November 22nd Korean Temple Event

Below are details of a special event at the Korean temple – There is an American monk flying in specially, and he will give a dharma talk in the afternoon. Contact Marcus for any extra details (either through the comments box at the end of this post, or through our contact page)

The Bangkok Hanmaum Seonwon (One-Mind Zen Centre) is celebrating its

Tenth Aniversary

Sunday, November 22nd

Two parts to the day:

  • 10:00 am – Anniversary ceremony (with some English and Thai translation)
  • 2:30   pm – Dharma talk in English by the American monk Venerable Chong Go Sunim

All are welcome to attend either or both of these events. All is free of charge.

Venerable Chong Go Sunim:

Sunim is the Korean word for Bhikkhu or monk.

American Bhikkhu Ven Chong Go was ordained as a sami in the Korean Jogye Order (the largest Buddhist Order in Korea) in September 1993 and as a Bhikkhu in October 1998. On both occasions his preceptor was the Venerable Chong Ha.

Ven. Chong Go Sunim completed an MA in Seon Studies at Dongguk University in 2003 and received 3rd level certification from the Jogye order in 2002 allowing him to ordain others and serve as an abbot.

Ven. Chong Go’s Guiding Sunim is the Venerable Hye Go Sunim and his Dharma teacher is the Venerable Seon Master Daehaeng Kun Sunim.

Chong Go Sunim practices at the Hanmaum International Centre where he helps translate the works of Master Daehaeng into English and other languages. He also takes care of several Dharma groups and give Dharma talks in English and Korean.

The Bangkok Hanmaum Seon Center:

Bangkok Seon Club

The Bangkok Seon Club is an English-language Zen group that will be meeting monthly at the Bangkok Hanmaum Seonwon  aka the One-mind Zen Centre near Ekamai BTS (map and directions below)  to share experiences and study Korean Zen in general, and the teachings of Zen Master Daehaeng Kunsunim in particular. First up is informal study of Daehaeng Kunsunim’s book “No River to Cross” – copies of which will be available at the centre.

Meetings will be open to all comers interested in Korean Zen Buddhism, whatever your background in Buddhism or meditation.


Daehaeng SunimThe Bangkok Hanmaum Seon Center is an overseas branch ofHanmaum Seonwon, established by Seon Master Daehaeng Kunsunim (a female Seon master widely respected throughout Korea) in 1972, and part of the Jogye Order of Korean Buddhism – the largest Buddhist Order in Korea with a history stretching back over 1,200 years.

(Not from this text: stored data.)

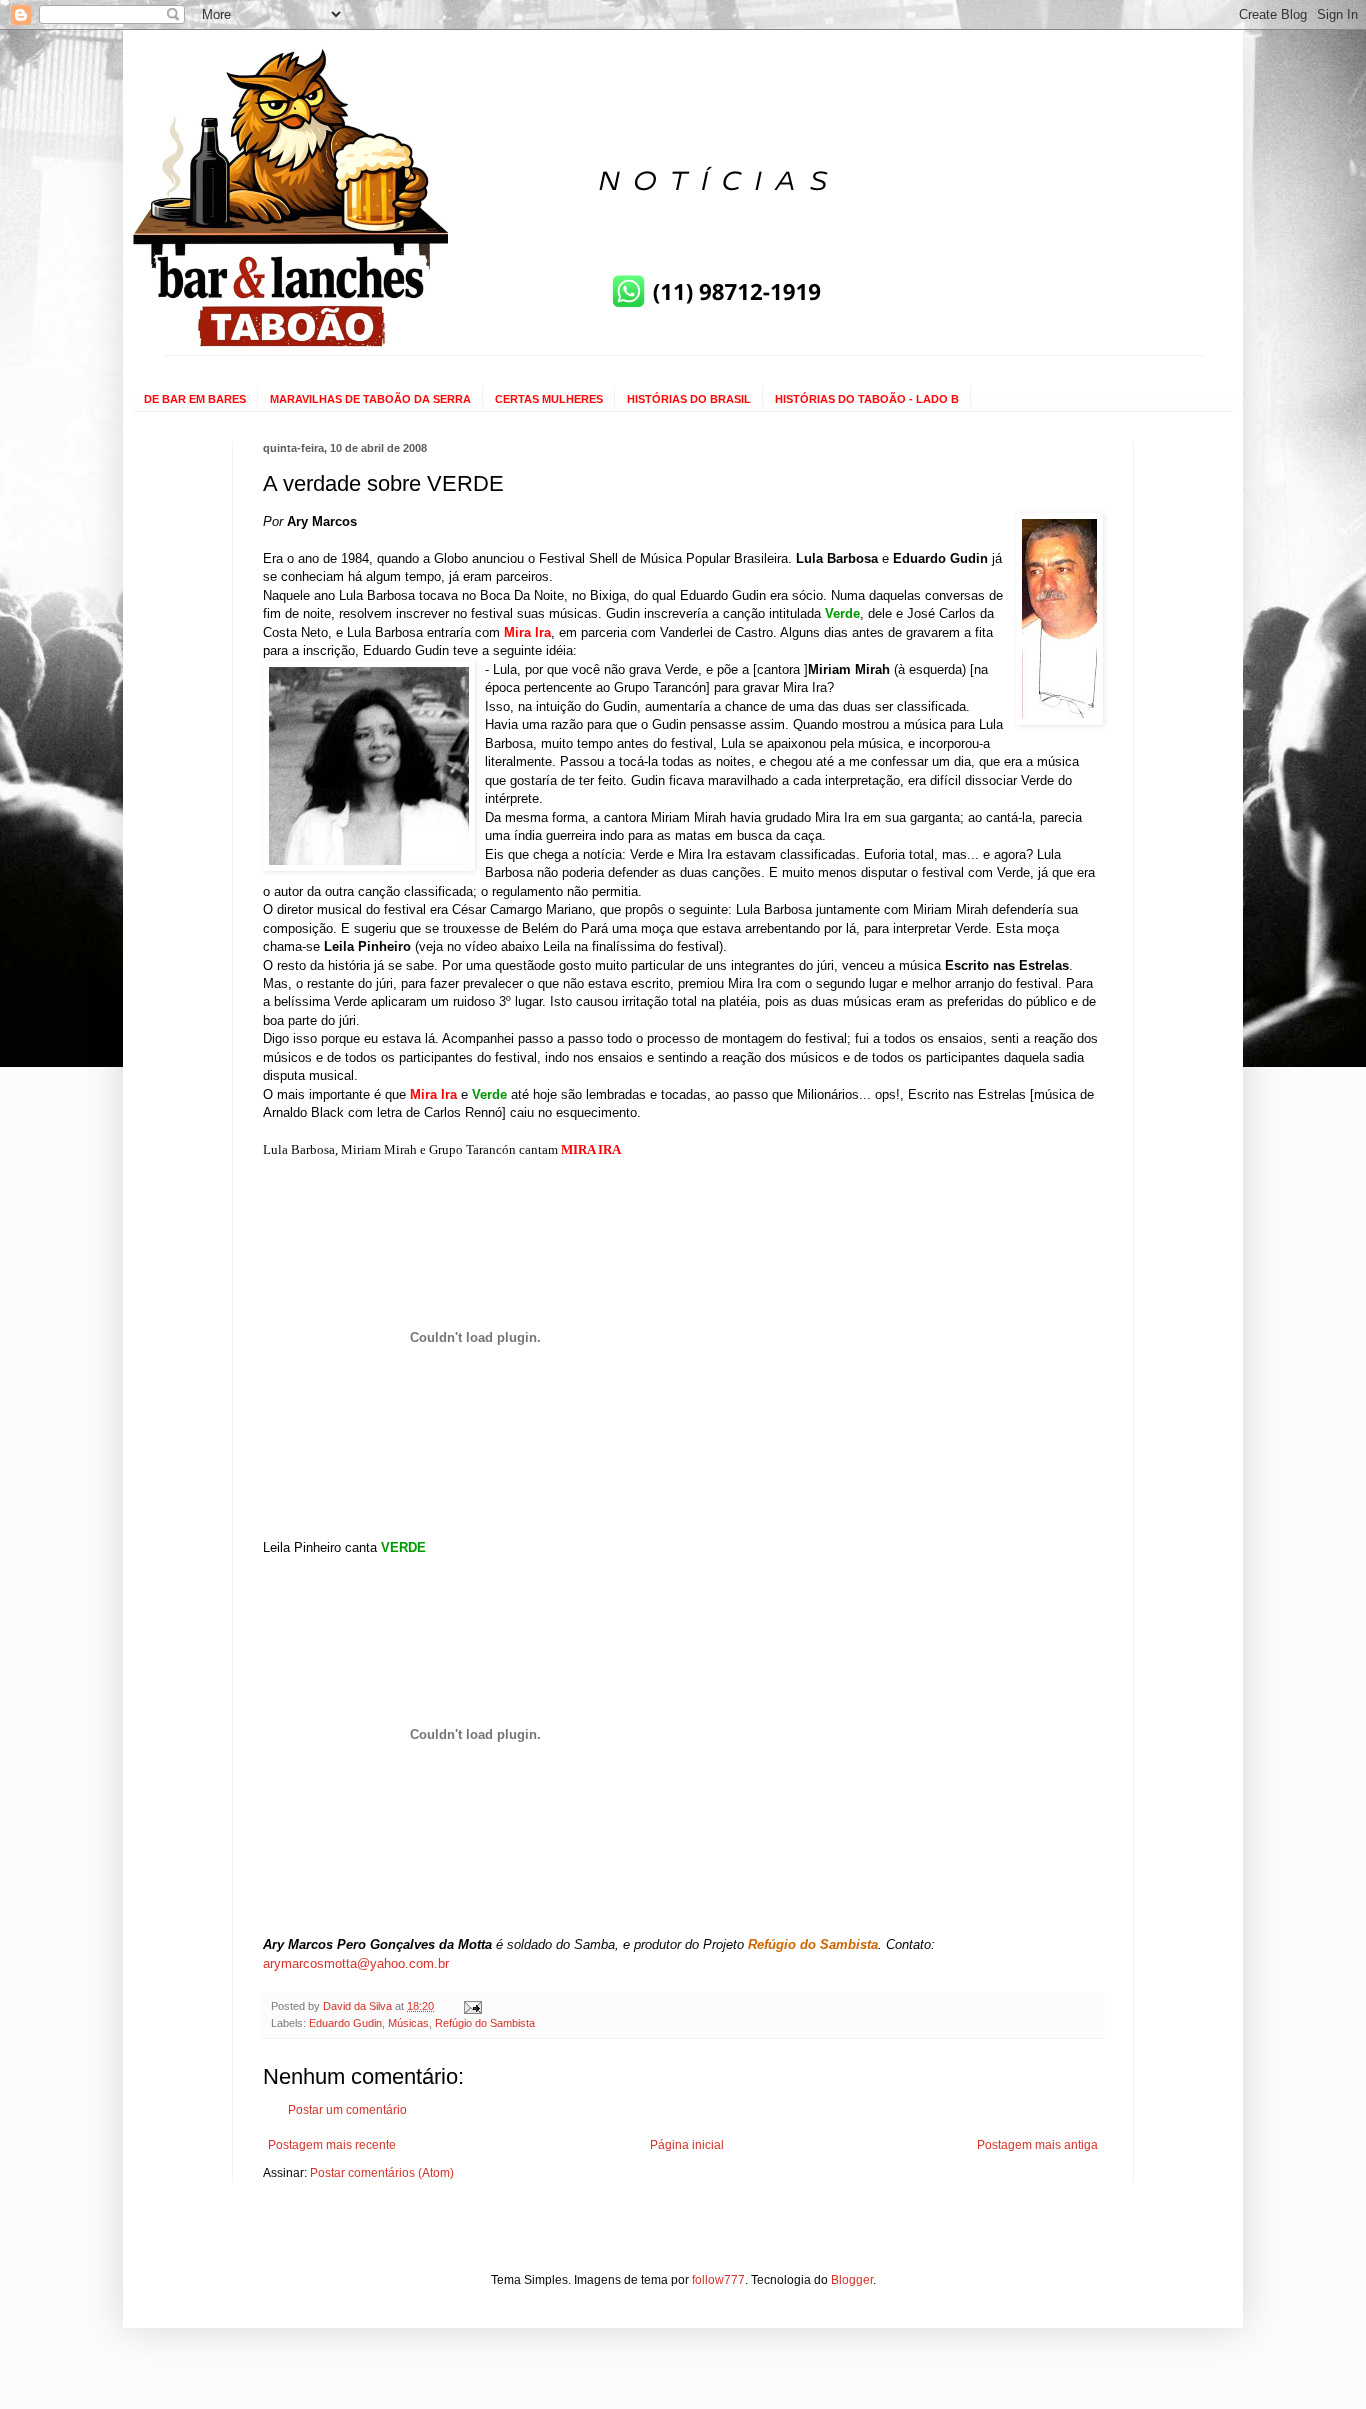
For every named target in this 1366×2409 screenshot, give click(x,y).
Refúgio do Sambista (485, 2023)
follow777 (718, 2280)
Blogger (852, 2280)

‘Seon’ by the way, is the Korean word for ‘Zen’, and Master Daehaeng’s teaching is to realize and awaken to our inherent nature, also called Buddha-nature, inherent mind, or Juingong.

Daehaeng Kun Sunim teaches people to

Believe in your foundation, Juingong, and entrust it with everything that confronts you. Then go forward while observing and experimenting with what you experience.

The Bangkok branch of Hanmaum Seonwon was established ten years ago and serves the spiritual needs of Korean residents and visitors in the city. It is very much a centre of the Korean Buddhist community, and many families attend regularly with children of all ages.

The founder does not reside at this branch temple, but it is run by two resident female Sunims (monks) and holds regular weekly ceremonies and teachings in Korean, and a monthly English-language Seon group that usually meets on the evening of the first Saturday of the month.

Special Event Details:

Date: Sunday November 22nd

Time:  9.30am onwards – Arrival

10am to 12:00 – Ceremony

2.30pm – Dharma talk by Ven. Chong Go Sunim



The Bangkok Hanmaum Seon Centre

86-1 Soi 4 Sukhumvit 63

BTS  Ekamai Station – Exit 1

Take Exit 1 from Ekamai Station, and go down Ekamai Road (aka Sukhumvit 63). Turn right along Soi 4 and go to the end. Turning left you will see the Centre on your right a few meters along.

A motorcycle from Ekamai can also take you there cheaply. Ask for the ‘Wat Gao-lii’ (Korean temple).

Click map for a lager version:



A few points to note:

  • * There are no bare feet in Korean temples, it would be much appreciated if those wishing to come will remember to bring socks!
  • * The morning ceremony will be mostly in Korean. Although some transcribed versions will be available for some parts of the ceremony, and a translator will be available on the day, all the chants will be carried out in Korean.
  • * Korean bowing is very different to Thai bowing, and there will be a lot of it in the temple. No need to worry though, someone will show you how to perform a Korean bow, and you can just follow along!
  • * This is a good chance here in Bangkok to participate in an important ceremony in a Zen Buddhist temple, and to listen to some teachings from a well-respected and long-serving American Zen Buddhist monk. See you there!